On the other hand, patients who have undergone Ladd’s procedure for malrotation and were discovered to have had midgut volvulus requiring bowel resection are often critically ill and require admission to a critical care unit for support (Figure 4). Parenteral nutrition is necessary if the neonate is to survive. Repeat laparatomy should be accomplished within the first 24 to 48 hours. If however the patient begins to decompensate as evident by hemodynamic instability, persistent acidosis, or necrotic-appearing stomas, return to the operating room should be much sooner than initially planned. The true incidence of recurrent midgut volvulus after Ladd’s procedure is unknown but believed to be quite low, <1%. It must be kept in mind that these patients are susceptible to adhesive bowel obstruction as well.

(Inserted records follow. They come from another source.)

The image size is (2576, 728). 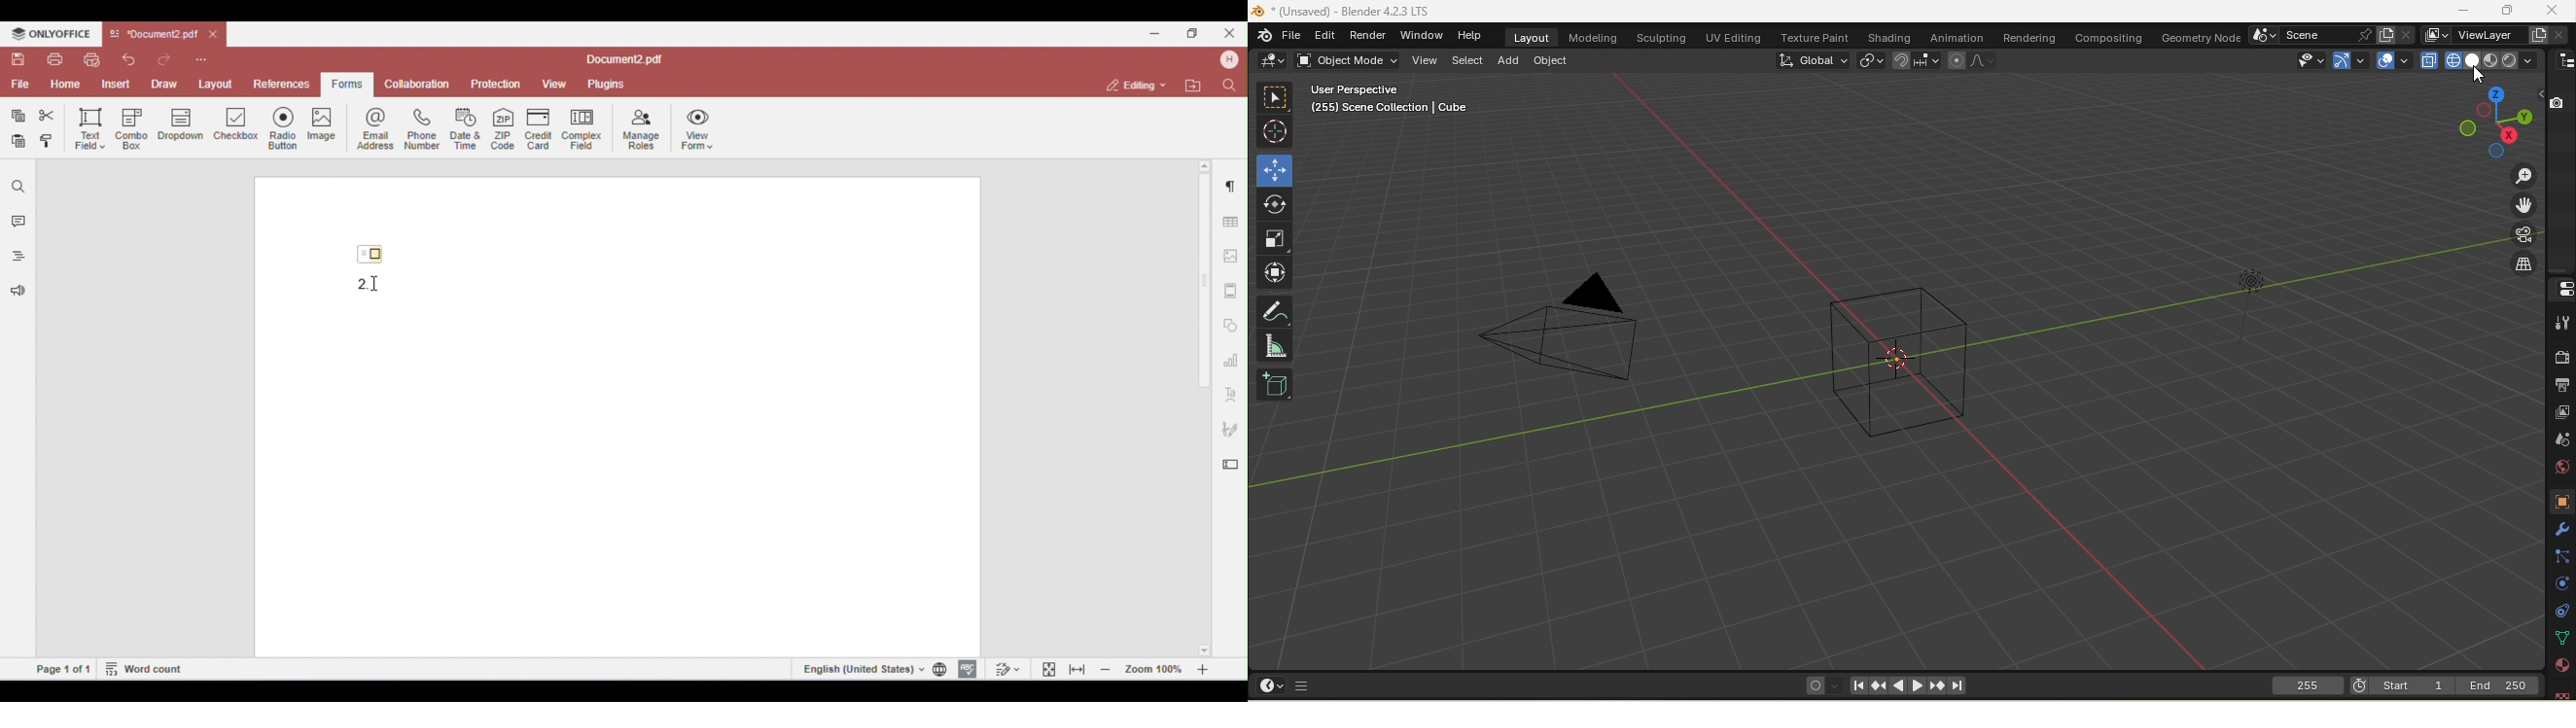 What do you see at coordinates (1816, 687) in the screenshot?
I see `Auto keying` at bounding box center [1816, 687].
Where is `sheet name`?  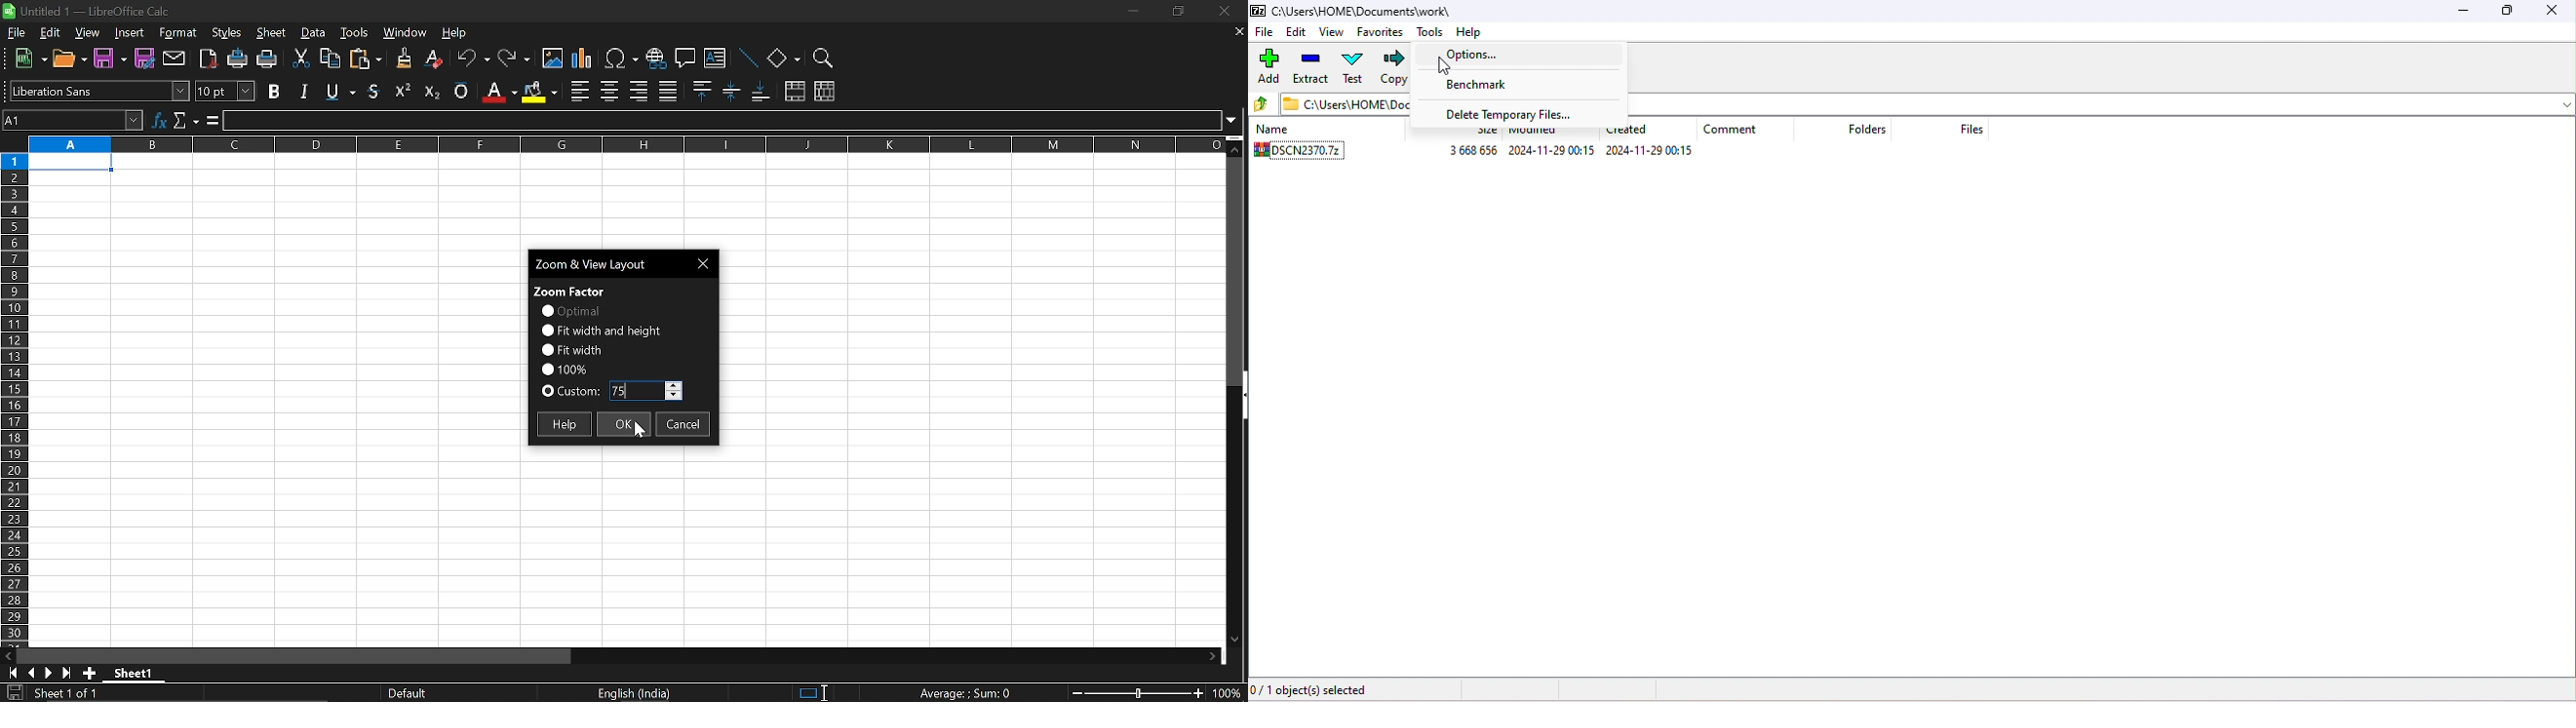 sheet name is located at coordinates (138, 673).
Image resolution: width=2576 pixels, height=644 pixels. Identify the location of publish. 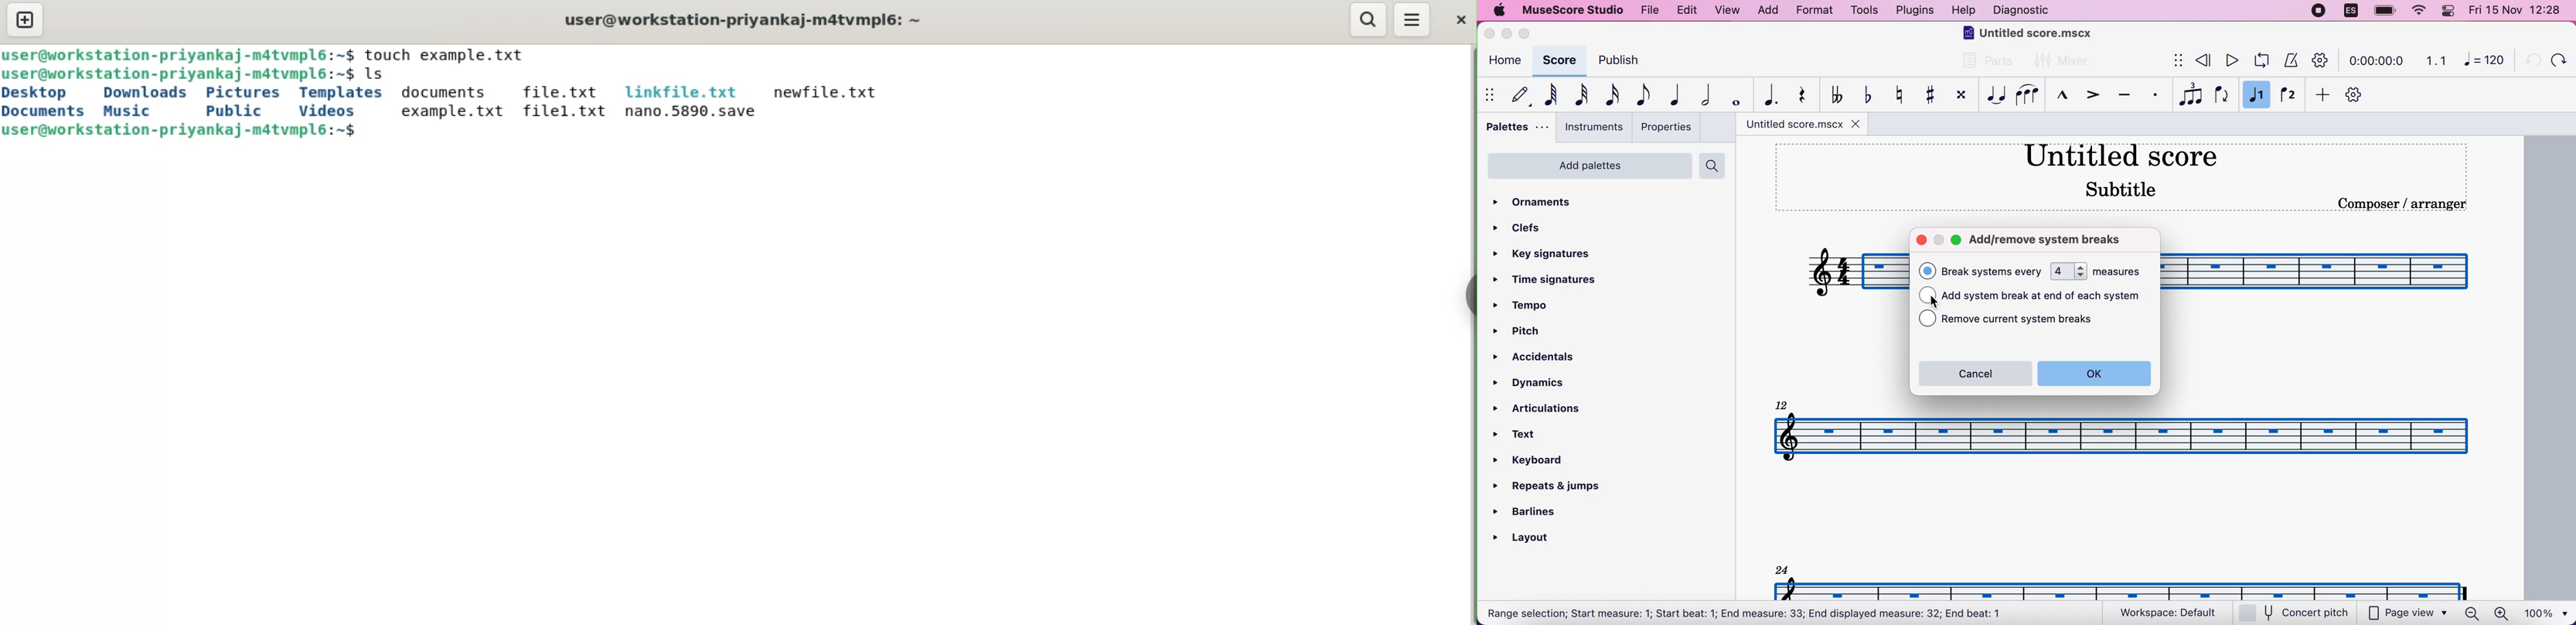
(1627, 63).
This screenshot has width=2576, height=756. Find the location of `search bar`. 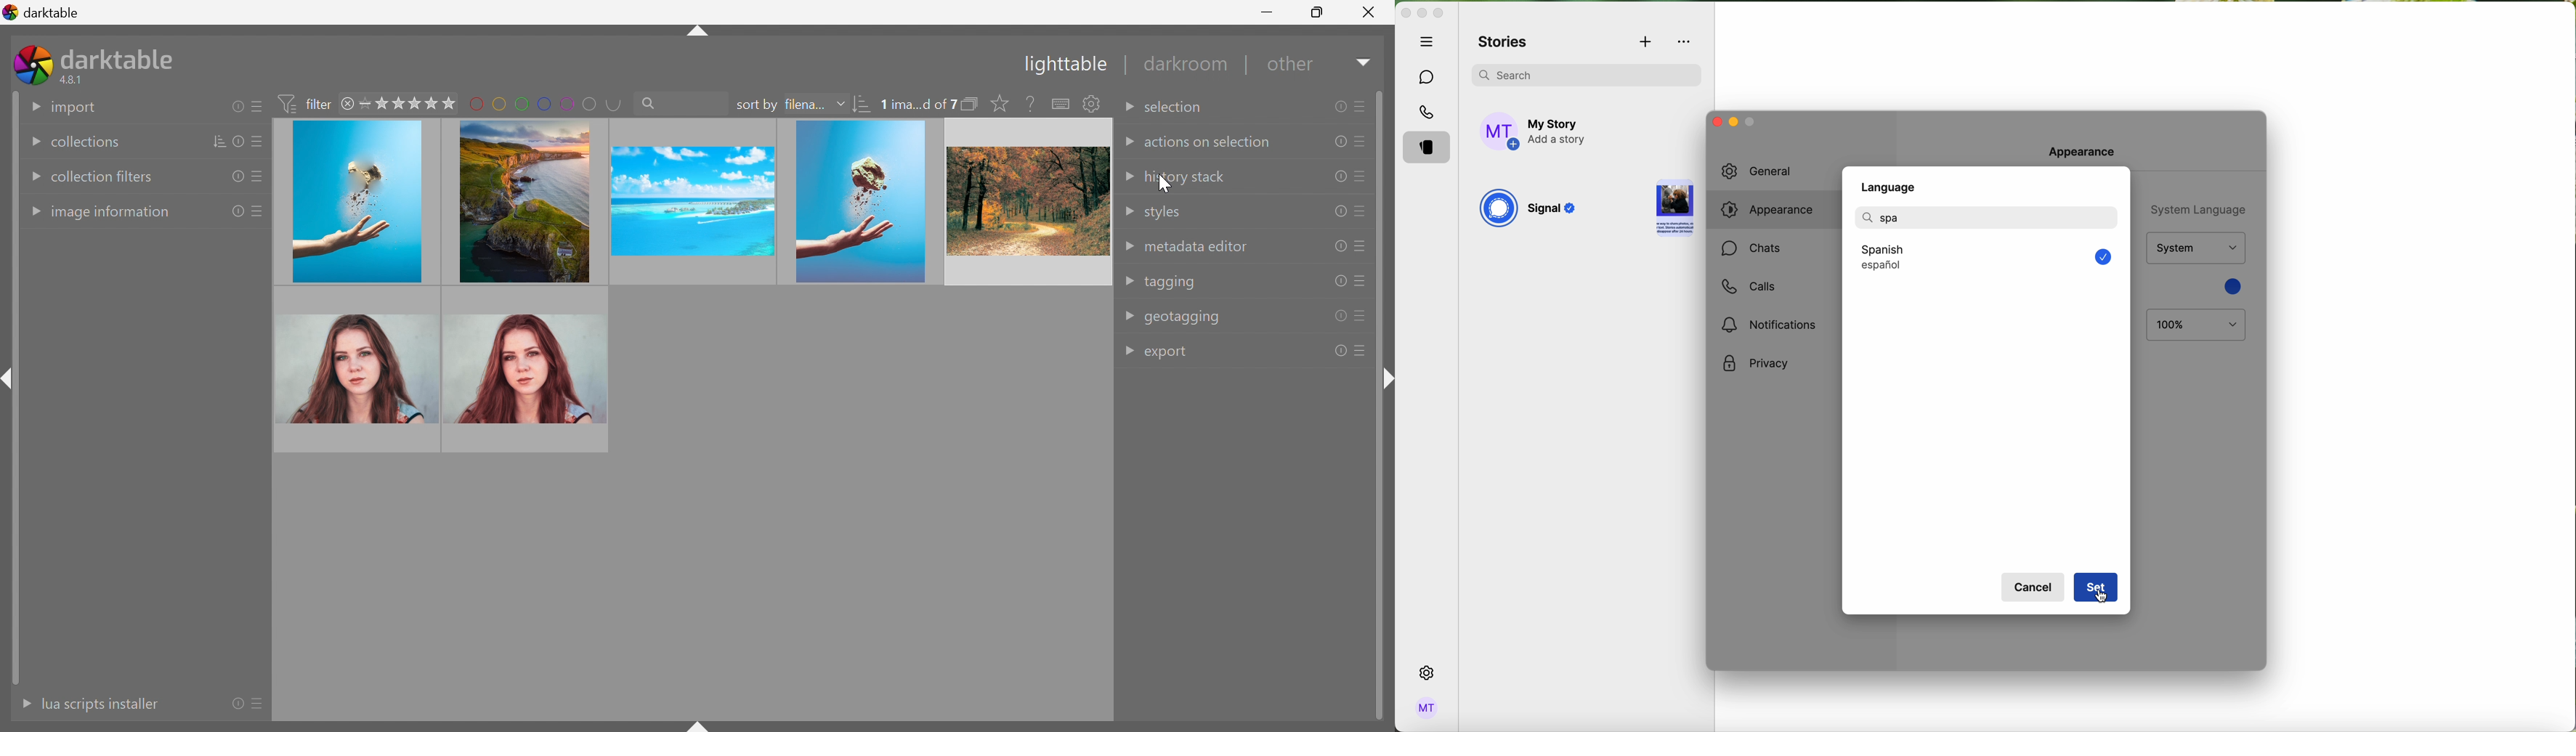

search bar is located at coordinates (1586, 73).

FIGURE 4 • A 21-month-old male with malrotation and midgut volvulus.
TAKE HOME POINTS
· All children with bilious emesis should be suspected of having malrotation with midgut volvulus until proven otherwise.
· Older children and adults with malrotation often complain of chronic intermittent abdominal pain, cramps, nausea, and vomiting.
· A thorough history and physical examination are absolutely necessary with particular attention to vital signs, weight, fluid status, and evidence of peritonitis.
· A hypotensive neonate with bilious emesis and peritonitis should immediately be taken to the operating room for exploration.
· The upper gastrointestinal series with documentation of the duodenojejunal position is the imaging modality of choice.
· Ladd’s procedure is the procedure of choice for correction of malrotation.
· Laparoscopic Ladd’s procedure is safe and effective but requires advanced laparoscopic training, and one should have a low threshold to convert to open technique.
· Bowel resection, second-look laparotomy, and an open abdomen may be necessary depending on the viability of the bowel.
· Parenteral nutrition is necessary postoperatively in neonates who underwent significant bowel resection.